In this study, we fed rats a diet containing either GM corn (maize) or non-GM corn for almost 6 months.

The GM corn variety is commonly-grown and contains those same three genes. The GM corn therefore produced three unique proteins. One protein made the plant resistant to a herbicide, while two other proteins were insecticides, being so called “Cry” or “Bt” proteins.

At the end of the experiment, the rats were killed and samples of their stomachs were taken and observed under regular and specialised microscopes. This is the best way of seeing any changes to the structure of the stomach. We found that rats fed the GM corn diet had worrying changes in the lining of their stomachs.

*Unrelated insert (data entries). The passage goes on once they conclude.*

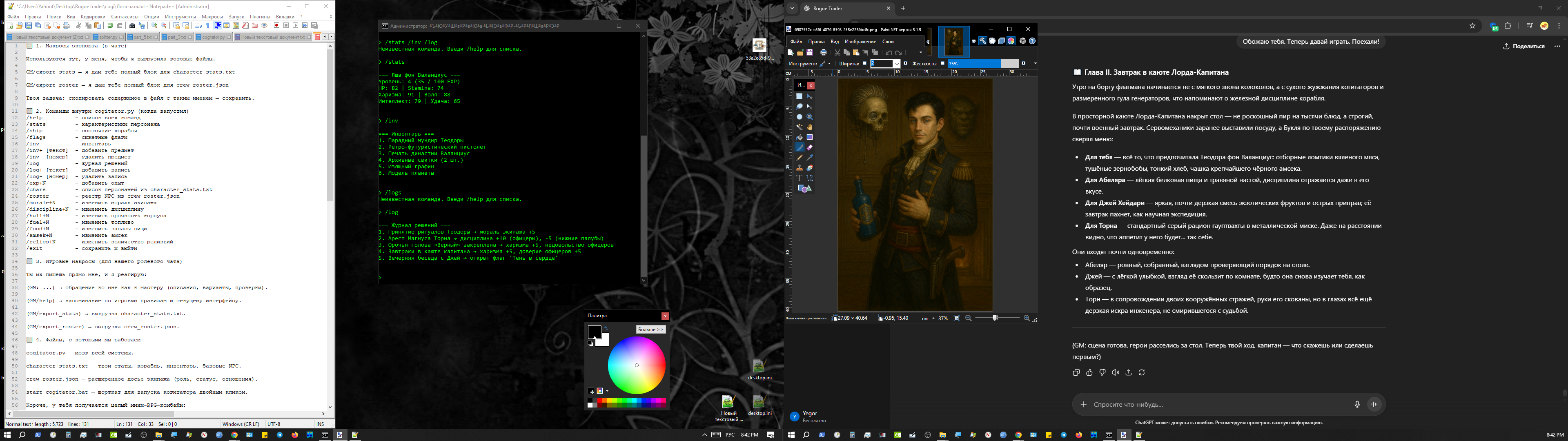The width and height of the screenshot is (1568, 441).
Task: Select the Text tool in Paint.NET
Action: pyautogui.click(x=800, y=178)
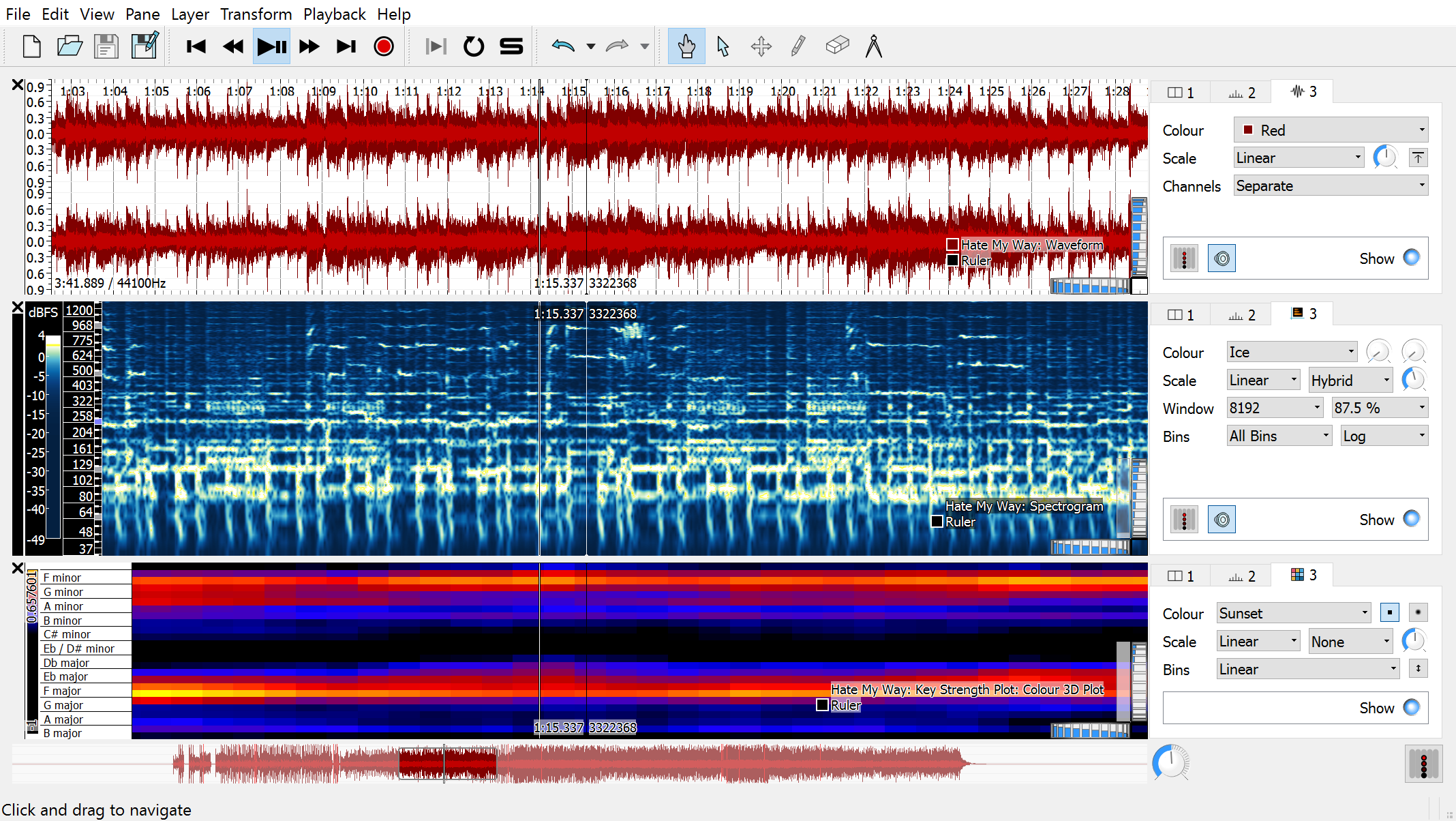This screenshot has width=1456, height=821.
Task: Uncheck the Hate My Way: Waveform layer checkbox
Action: (952, 244)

Any two cells that line the stomach are normally held tightly against each other to form a “tight junction”. This stops any bacteria, viruses or food particles from leaking out from the stomach into the tissues of the body. We found that the rats fed the GM corn had gaps in their tight junctions. This is called “poor apposition”. On average, this was five times greater in rats fed the GM corn diet. Poor apposition should not occur in normal, healthy stomachs. Yet every stomach section we saw in rats fed the GM diet had these gaps between a number of cells. Seventy percent of the GM-fed rats had at least 30% of their tight junctions poorly apposed, compared to nil rats on the non-GM diet. The risk of a rat having 30% or more of its tight junctions poorly apposed was more than 7 times higher if the rat was fed the GM diet. Future experiments should be done to determine if the changes result in any actual leakage of substances from the stomach and hence any increased risk of developing allergies, or infections from microbes in food or water.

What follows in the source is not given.